In base al testo -
(A) Quanti suicidi nelle carceri italiane nel 2024 riporta l'articolo sulle carceri sovraffollate?
(B) Modifica un passo dell'articolo sulle carceri sovraffollate, partendo da "Per la stragrande" e arrivando a "e della libertà.": riscrivilo sostituendo "parlamentari" con "deputati".
(C) Indica se queste affermazioni concordano con l'articolo sulle carceri sovraffollate. Rispondi sì o no e cita le parole del testo che lo dimostrano.
(i) Un terzo dei detenuti non ha una sentenza definitiva.
(ii) Nel 2024 nelle carceri italiane si sono registrati meno di 50 suicidi.
(iii) Nella visione criticata dall'articolo, il lavoro viene dopo la salute e la libertà.

---- Testo fornito

Politica

Carceri sovraffollate, sveglia: fate uscire chi è in attesa di giudizio

Un terzo dei detenuti non ha sentenza definitiva, in virtù della presunzione d’innocenza non dovrebbero essere in carcere

© Africa images e swalls tramite Canva.com

Per la stragrande maggioranza dei politici che fanno finta di interessarsi delle carceri, specie sotto le feste, il lavoro sarebbe la chiave di volta. Il lavoro in carcere non rende forse liberi, come quando c’era quell’altro, ma sicuramente occupa il tempo, fa arrivare qualche euro e prepara al futuro. Queste banalità sono offerte da parlamentari in carica e/o altre figuri apicali della Repubblica italiana, tipo il presidente del Cnel e sono figlie della totale mancanza di pensiero liberale nel nostro paese: il lavoro viene prima di qualsiasi altra cosa, prima della salute e della libertà.

Se in Italia il diritto alla salute nelle carceri fosse garantito molto probabilmente nel 2024 non avremmo registrato 89 suicidi nelle patrie galere – e tante altre nefandezze che ogni tanto emergono pubblicamente o che vengono raccontate a microfoni spenti.

--------
---- Dati forniti

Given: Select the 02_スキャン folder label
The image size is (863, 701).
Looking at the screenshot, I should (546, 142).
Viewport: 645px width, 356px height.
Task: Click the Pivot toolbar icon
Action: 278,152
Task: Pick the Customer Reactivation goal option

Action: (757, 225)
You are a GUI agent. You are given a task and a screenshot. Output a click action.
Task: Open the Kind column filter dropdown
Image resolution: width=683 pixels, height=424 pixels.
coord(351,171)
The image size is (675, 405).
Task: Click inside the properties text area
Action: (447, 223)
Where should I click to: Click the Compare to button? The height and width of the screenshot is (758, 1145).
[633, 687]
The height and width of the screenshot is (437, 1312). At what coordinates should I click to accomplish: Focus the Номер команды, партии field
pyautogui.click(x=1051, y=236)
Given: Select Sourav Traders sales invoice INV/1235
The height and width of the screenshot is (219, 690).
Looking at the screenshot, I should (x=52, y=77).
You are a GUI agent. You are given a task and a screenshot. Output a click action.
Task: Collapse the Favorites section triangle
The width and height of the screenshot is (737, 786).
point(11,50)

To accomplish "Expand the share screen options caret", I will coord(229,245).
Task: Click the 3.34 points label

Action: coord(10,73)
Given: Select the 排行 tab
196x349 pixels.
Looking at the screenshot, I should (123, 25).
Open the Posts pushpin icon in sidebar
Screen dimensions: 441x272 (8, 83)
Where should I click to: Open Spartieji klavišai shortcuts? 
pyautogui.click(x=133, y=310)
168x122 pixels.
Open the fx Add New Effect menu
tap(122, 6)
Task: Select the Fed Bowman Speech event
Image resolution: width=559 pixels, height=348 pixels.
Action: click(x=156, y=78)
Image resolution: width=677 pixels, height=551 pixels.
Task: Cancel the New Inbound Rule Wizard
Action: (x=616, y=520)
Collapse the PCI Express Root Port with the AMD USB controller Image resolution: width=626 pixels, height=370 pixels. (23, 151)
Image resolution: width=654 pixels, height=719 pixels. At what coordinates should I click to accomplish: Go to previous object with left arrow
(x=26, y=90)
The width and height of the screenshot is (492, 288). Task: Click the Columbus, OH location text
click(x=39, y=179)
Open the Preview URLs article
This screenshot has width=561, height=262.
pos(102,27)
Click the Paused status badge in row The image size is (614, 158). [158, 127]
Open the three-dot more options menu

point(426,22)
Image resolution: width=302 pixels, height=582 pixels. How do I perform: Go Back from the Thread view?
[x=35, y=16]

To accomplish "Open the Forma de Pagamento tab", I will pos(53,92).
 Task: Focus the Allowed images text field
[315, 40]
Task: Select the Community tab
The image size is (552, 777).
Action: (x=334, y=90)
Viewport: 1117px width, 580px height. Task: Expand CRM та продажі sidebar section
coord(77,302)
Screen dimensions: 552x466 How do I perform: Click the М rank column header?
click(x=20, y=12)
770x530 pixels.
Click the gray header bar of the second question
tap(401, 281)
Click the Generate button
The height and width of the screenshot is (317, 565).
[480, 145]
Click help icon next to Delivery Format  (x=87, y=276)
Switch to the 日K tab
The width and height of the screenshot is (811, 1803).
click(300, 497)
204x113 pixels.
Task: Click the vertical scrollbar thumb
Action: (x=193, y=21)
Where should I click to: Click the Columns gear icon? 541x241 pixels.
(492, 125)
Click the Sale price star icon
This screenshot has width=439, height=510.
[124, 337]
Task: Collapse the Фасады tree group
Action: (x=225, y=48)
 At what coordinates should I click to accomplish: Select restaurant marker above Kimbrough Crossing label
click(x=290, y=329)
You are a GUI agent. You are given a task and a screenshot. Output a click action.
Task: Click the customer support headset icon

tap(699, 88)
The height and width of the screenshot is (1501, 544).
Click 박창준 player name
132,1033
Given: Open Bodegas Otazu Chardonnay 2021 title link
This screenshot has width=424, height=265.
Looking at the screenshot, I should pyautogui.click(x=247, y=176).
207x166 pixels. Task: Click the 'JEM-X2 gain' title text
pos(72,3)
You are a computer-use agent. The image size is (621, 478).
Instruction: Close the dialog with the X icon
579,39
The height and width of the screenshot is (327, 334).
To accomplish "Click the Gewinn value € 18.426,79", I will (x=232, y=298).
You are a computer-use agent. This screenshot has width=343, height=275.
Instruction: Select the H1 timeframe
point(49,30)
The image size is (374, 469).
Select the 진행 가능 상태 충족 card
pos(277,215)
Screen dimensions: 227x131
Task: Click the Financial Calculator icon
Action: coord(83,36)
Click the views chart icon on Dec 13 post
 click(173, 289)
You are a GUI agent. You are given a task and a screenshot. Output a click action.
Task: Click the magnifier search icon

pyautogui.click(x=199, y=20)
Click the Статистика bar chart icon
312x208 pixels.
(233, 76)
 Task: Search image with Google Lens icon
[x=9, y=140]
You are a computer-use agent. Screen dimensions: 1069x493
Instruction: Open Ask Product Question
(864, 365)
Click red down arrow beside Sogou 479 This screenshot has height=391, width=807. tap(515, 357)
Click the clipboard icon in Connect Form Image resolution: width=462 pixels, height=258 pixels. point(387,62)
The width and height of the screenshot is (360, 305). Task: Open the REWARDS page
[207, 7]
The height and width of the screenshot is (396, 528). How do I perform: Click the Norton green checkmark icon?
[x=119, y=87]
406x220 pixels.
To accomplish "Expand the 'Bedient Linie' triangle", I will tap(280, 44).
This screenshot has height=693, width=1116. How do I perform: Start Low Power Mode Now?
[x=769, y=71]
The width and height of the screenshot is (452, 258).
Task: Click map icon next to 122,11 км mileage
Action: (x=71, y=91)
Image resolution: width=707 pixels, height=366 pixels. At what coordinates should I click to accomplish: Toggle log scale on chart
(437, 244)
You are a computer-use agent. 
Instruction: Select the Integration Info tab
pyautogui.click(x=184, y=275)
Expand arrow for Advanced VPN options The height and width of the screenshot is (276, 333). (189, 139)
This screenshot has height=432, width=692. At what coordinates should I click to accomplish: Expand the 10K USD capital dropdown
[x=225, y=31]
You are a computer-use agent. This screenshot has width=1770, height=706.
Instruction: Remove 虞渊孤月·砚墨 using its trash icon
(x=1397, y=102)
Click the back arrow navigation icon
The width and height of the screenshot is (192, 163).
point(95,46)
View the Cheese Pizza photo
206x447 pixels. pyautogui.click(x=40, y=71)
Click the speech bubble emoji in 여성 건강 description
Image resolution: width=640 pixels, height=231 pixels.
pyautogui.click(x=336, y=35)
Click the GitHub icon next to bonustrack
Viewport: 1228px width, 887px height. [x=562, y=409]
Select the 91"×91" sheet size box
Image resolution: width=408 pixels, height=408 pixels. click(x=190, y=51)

--------

Risultati degli esercizi -
(A) 89 suicidi.

(B)
Per la stragrande maggioranza dei politici che fanno finta di interessarsi delle carceri, specie sotto le feste, il lavoro sarebbe la chiave di volta. Il lavoro in carcere non rende forse liberi, come quando c’era quell’altro, ma sicuramente occupa il tempo, fa arrivare qualche euro e prepara al futuro. Queste banalità sono offerte da deputati in carica e/o altre figuri apicali della Repubblica italiana, tipo il presidente del Cnel e sono figlie della totale mancanza di pensiero liberale nel nostro paese: il lavoro viene prima di qualsiasi altra cosa, prima della salute e della libertà.

(C)
(i) Sì: "Un terzo dei detenuti non ha sentenza definitiva".
(ii) No: "nel 2024 non avremmo registrato 89 suicidi nelle patrie galere".
(iii) No: "il lavoro viene prima di qualsiasi altra cosa, prima della salute e della libertà".